Hi Graeme, I absolutely agree to your statements! The spec right now says: The exceptions below are sorted, most specific ones first, least specific ones last. On any error condition, the most specific exception possible MUST be thrown. I hope that helps the end users - and avoids overly frequent use of NoSuccess (which is the least specific exception in SAGA). Cheers, Andre Quoting [Graeme Pound] (Feb 20 2006):
Andre,
I will checkout the specification and have a look. It is about time that I iterated my Java bindings to bring them up-to-date with the latest version of the specification.
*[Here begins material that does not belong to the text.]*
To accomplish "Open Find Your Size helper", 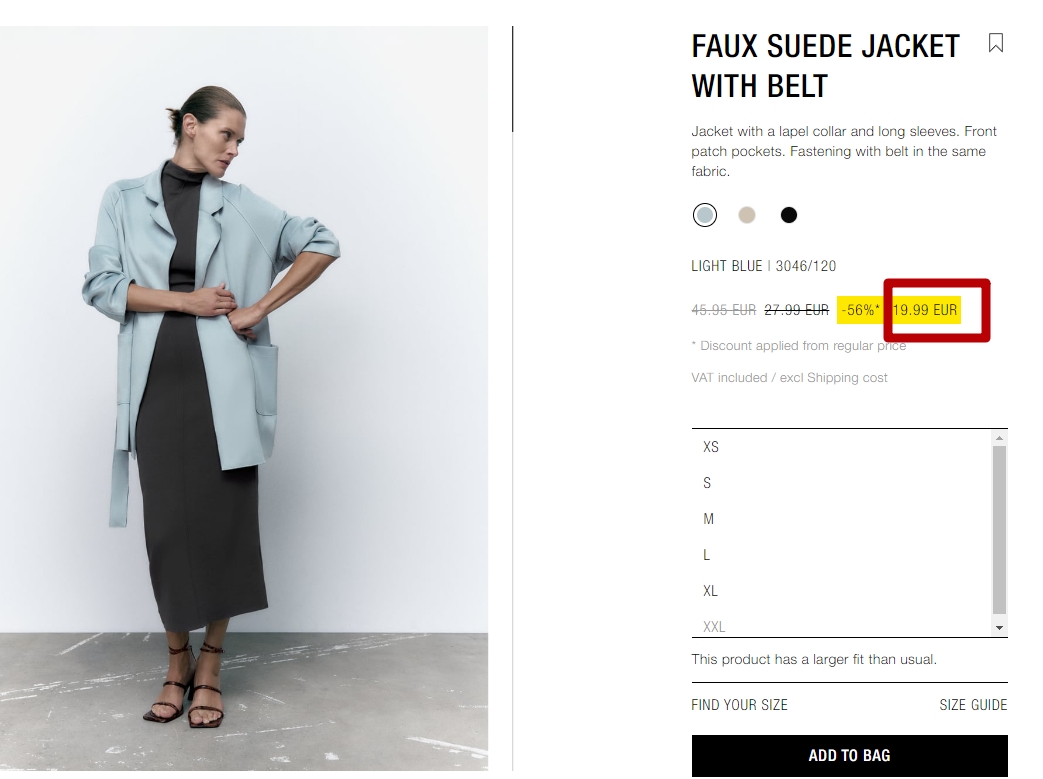I will click(739, 705).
From the Java perspective I must define all of the possible exceptions that may be thrown by a method in the generic API interfaces. Although it may make sense for the specification to describe common exceptions, and list only additional exceptions for each method
Obviously this is a problem of finding the correct resolution at which these exceptions are defined. By creating specific exceptions we allow the client code to handle different conditions appropriately. There is little point in attempting to describe each possible error condition than may arise. Equally it does not serve the user of the API to squeeze all error conditions into 'NoSuccess'.
I guess that the guide should be to describe error conditions that may be expected to occur, and which it is useful to distinguish from a generic 'NoSuccess'. This classification need not be too fine-grained.
Graeme
Andre Merzky wrote:
Hi Graeme,
I updated the exception description in CVS today - I would be grateful if you could give it a sanity check.
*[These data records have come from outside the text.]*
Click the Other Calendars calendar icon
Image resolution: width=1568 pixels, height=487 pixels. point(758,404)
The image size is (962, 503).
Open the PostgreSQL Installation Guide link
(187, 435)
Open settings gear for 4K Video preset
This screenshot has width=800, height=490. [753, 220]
As for specifying the exceptions for each call: you are right, we should try to define that as complete as possible.
However, I think that some of the exceptions might be implementation defined. For example: an implmentation might have attributes stored remotely, and might have authorization attached. So it should be able to throw AurorizationFailed on attributes. For other implementations that might not make sense.
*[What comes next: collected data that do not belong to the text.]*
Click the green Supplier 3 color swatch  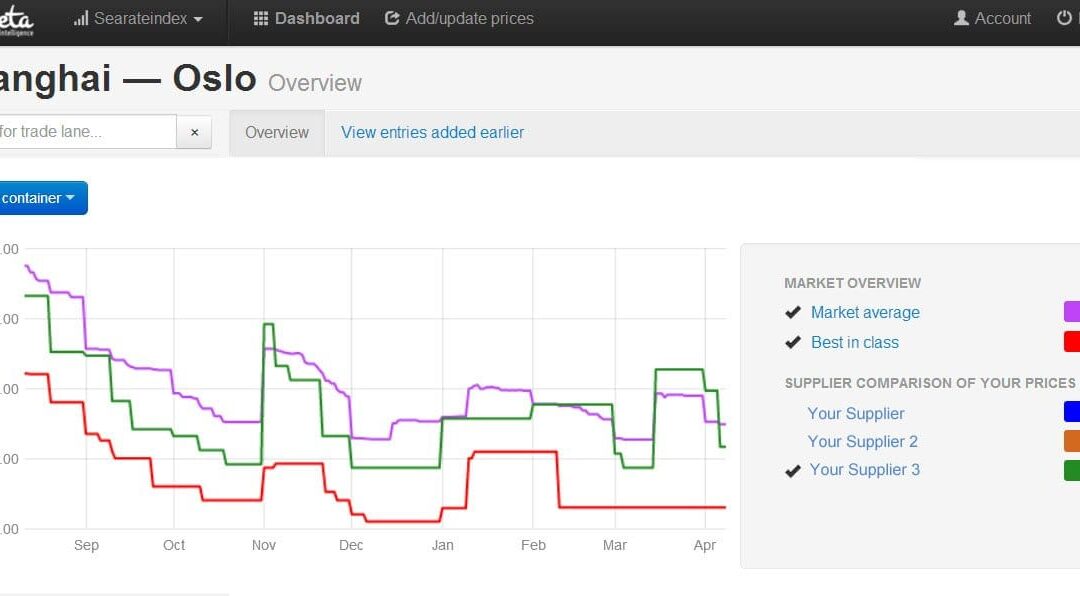tap(1072, 470)
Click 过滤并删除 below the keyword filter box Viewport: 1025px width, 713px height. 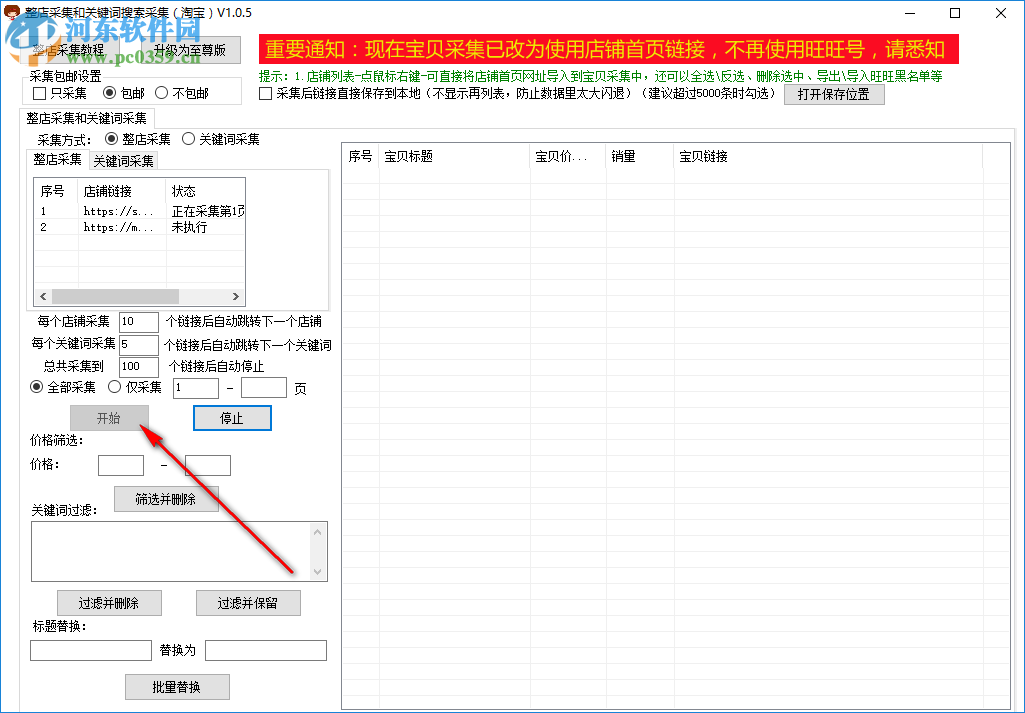[109, 602]
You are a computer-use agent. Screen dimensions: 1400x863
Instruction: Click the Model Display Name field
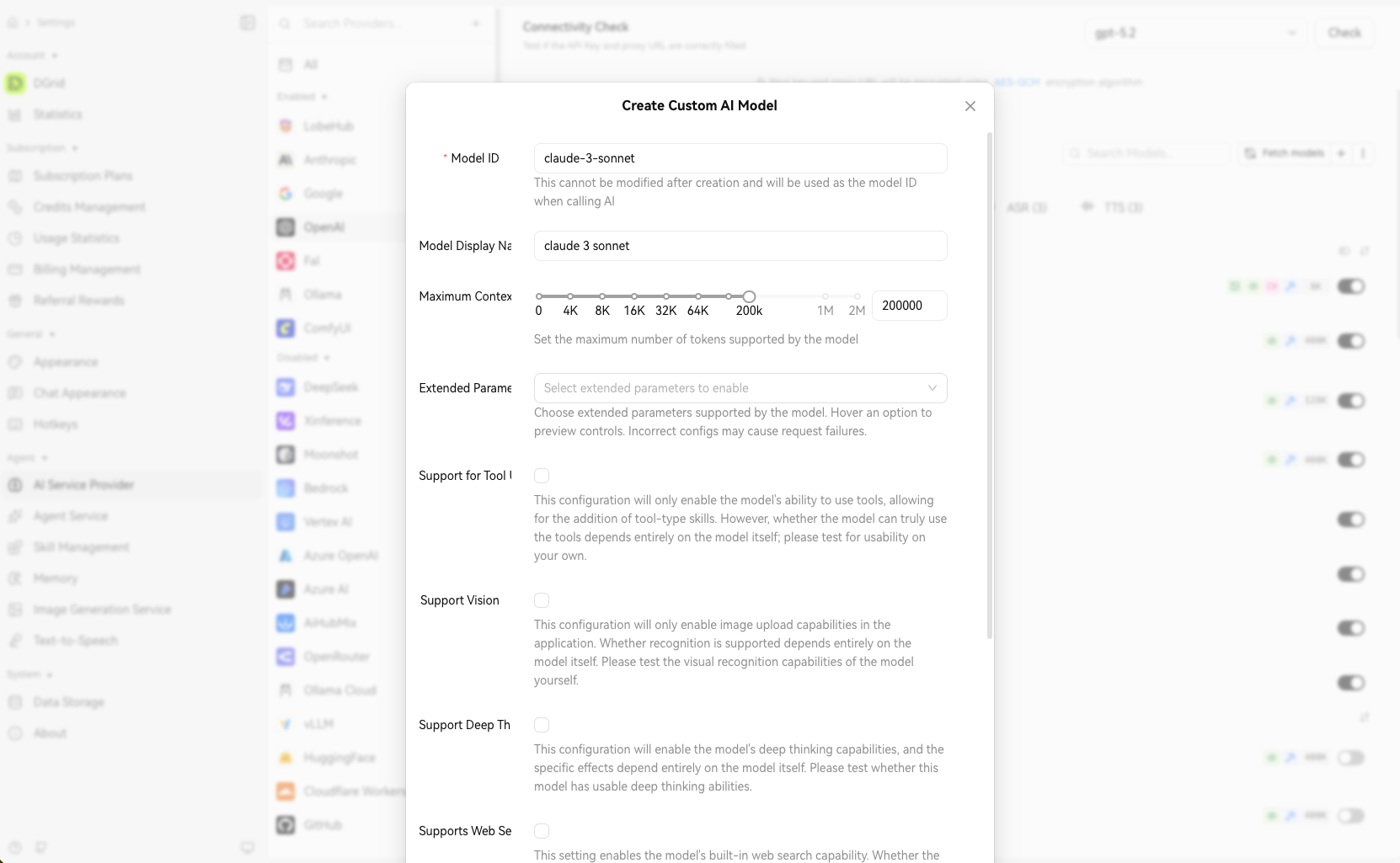point(740,246)
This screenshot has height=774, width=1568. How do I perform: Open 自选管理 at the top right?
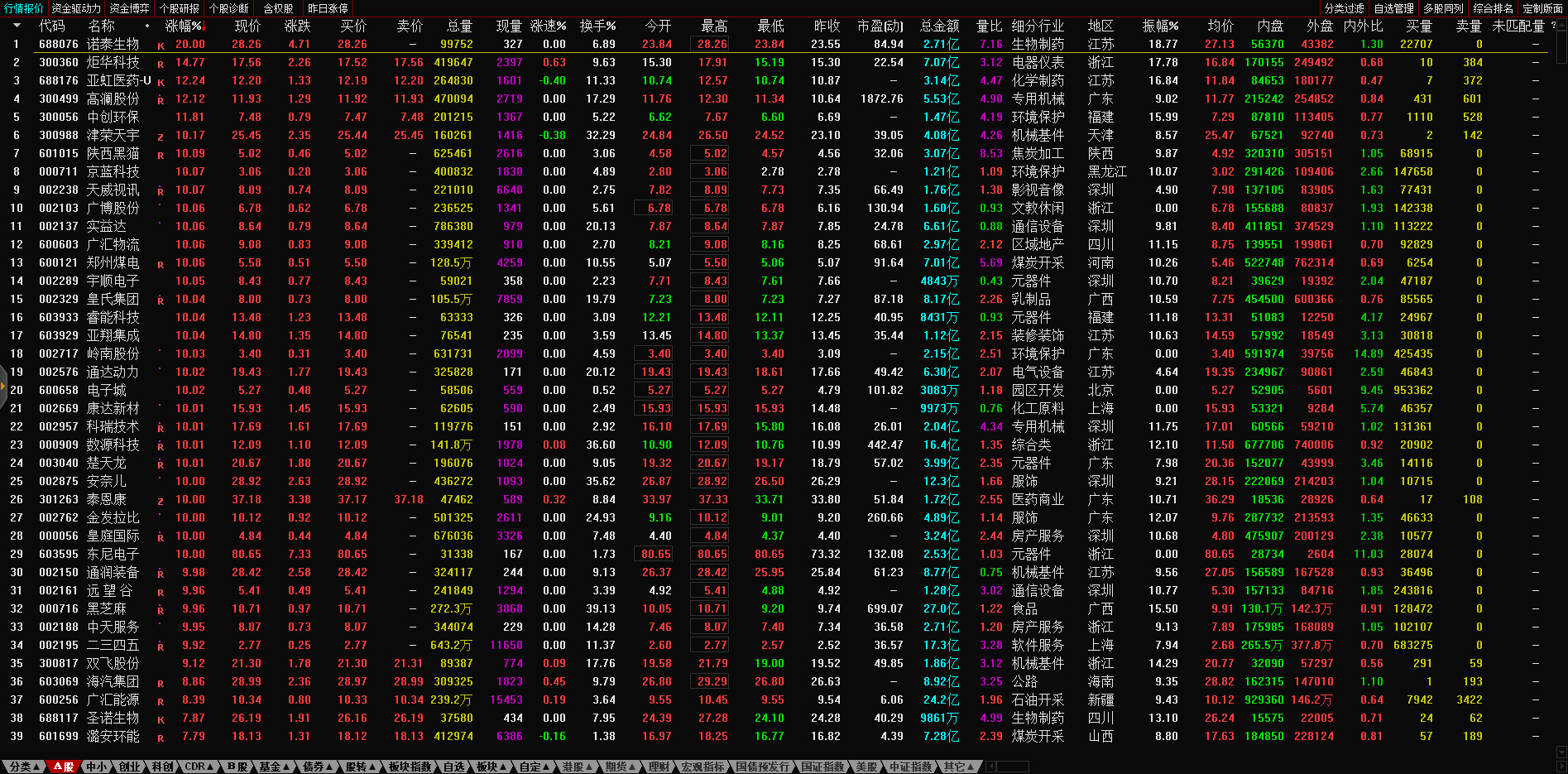[1393, 8]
Similar considerations would probably lead to have almost all exceptions on almost all method calls. At least:
IncorrectSession AuthentificationFailed AuthorizationFailed PermissionDenied BadParameter Timeout NoSuccess
are applicable to most operations I assume, depending on how they are implemented (assume an implementation which forwards _all_ SAGA calls to a web service, as could be done on top of gLite for example).
Would it make sense to list these exceptions on all calls? I think it is simplier to state that they can always be thrown, and list only the few additional exceptions on the calls.
What do you think?
Cheers, Andre.
Quoting [Graeme Pound] (Feb 20 2006):
Andre, Pascal,
So, I/we _think_ the agreement was to have only one simple saga::exception class which gets thrown whenever something happens which violates the semantic contract of a saga call. The different implementation can always sub-class them to provide better exception semantic. A single saga::exception class is more then enough.
This approach is fine. Within the Java I have been subclassing exceptions with reference to the 'types' of exception described in the details of the specification. Unfortunately this description is incomplete at present.
It is important that the description of different types of exception that may be thrown by each method is completed, and expanded where appropriate.